In the “Fischer” trademark case, the defendant set someone else’s registered trademark as a search keyword, so that users’ search results would point to its own products. The court determined that this behavior violated the principle of good faith and constituted unfair competition.
Inspiration for GEO:
Similar logic may appear in GEO as more covert "prompt word injection" - for example, embedding inductive instructions for competing products in web pages in an attempt to influence the AI's answer orientation. This kind of behavior that indirectly misleads users and hijacks traffic through technical means may also touch the red line of anti-unfair competition.
Companies have previously been punished for organizing false “user experience” content on platforms such as Zhihu and Tieba. Regulatory authorities determined that such behavior deceived consumers, disrupted market order, and violated the Anti-Unfair Competition Law.
Inspiration for GEO:
Nowadays, some gray hat GEO methods are highly similar to this: Using AI to batch generate fake reviews and fake grassroots, to create a false reputation of "recommended by the entire network". It is necessary to clearly realize that AI is just a tool. If its output content is based on false information, it is still false propaganda, especially in fields with strong supervision such as medical beauty and health. The risk is extremely high.
Industry Compliance Warning: Different tracks, different “minefields”
To carry out GEO practice, we must combine the characteristics of industry supervision and see through the technical surface to see the bottom line of compliance. For example:
Education and training: It is strictly prohibited to use corpus injection and other methods to use AI to make results promises such as "guaranteeing a pass" and "promoting the first score". As long as the content comes from its own feeding, the organization is the responsible party.
Medical beauty institutions: belong to the category of medical advertising and require strict review. If GEO is used to induce AI to output efficacy comparisons, real-life cases, or disguised recommendations, it may directly violate medical advertising regulations.

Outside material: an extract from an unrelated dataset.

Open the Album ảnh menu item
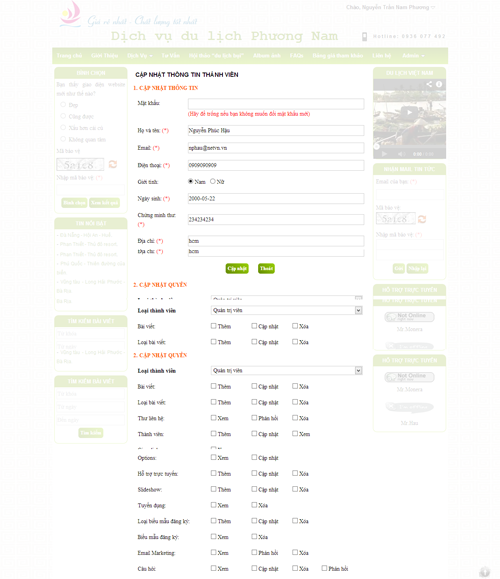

At the same time, we should also prevent competitors from using "negative GEO" to conduct business defamation.
Big Health and Web3: Claims of curative effects and promises of high returns are all sensitive red lines. If the GEO strategy causes AI to output "zero-risk, high-yield" content, it can easily be suspected of false propaganda or even illegal operations.
Based on industry observations, share the following views and suggestions:
Although major Internet companies have resource and data advantages, their internal bureaucracy and standardized processes often respond slowly in agile and refined operation scenarios such as GEO. Therefore, for start-up teams in the field of Web3 and AI, if they can establish a clear compliance structure early, they have a chance to seize the opportunity in this "new continent".
Mankiw’s suggestion: Technology can be boldly explored, but the bottom line of compliance must be established—especially the prevention of criminal risks. Optimizing AI crawling logic is important, but everything should be based on respecting facts and complying with the law.
Defense: Establishing an AI reputation monitoring system
It is recommended that enterprises deploy a monitoring mechanism for AI corpus and recommendation results as soon as possible. Once they are found to be attacked by "negative GEO" or maliciously manipulated, they should promptly fix the evidence and make good use of legal means to protect their rights.
Offense: Embrace white hats and become a "quality partner" of AI
The evolutionary trend of AI is irreversible. Instead of passively avoiding it, it is better to actively learn its logic and provide authentic, credible, and structured content to become an information source that AI is willing to trust and recommend first.
In the AI-driven information age, algorithms are the appearance, data is the content, and law is the skeleton that supports the whole. Traffic strategies that lack compliance support, even if they are prosperous for a while, will not be able to withstand the test of supervision and time.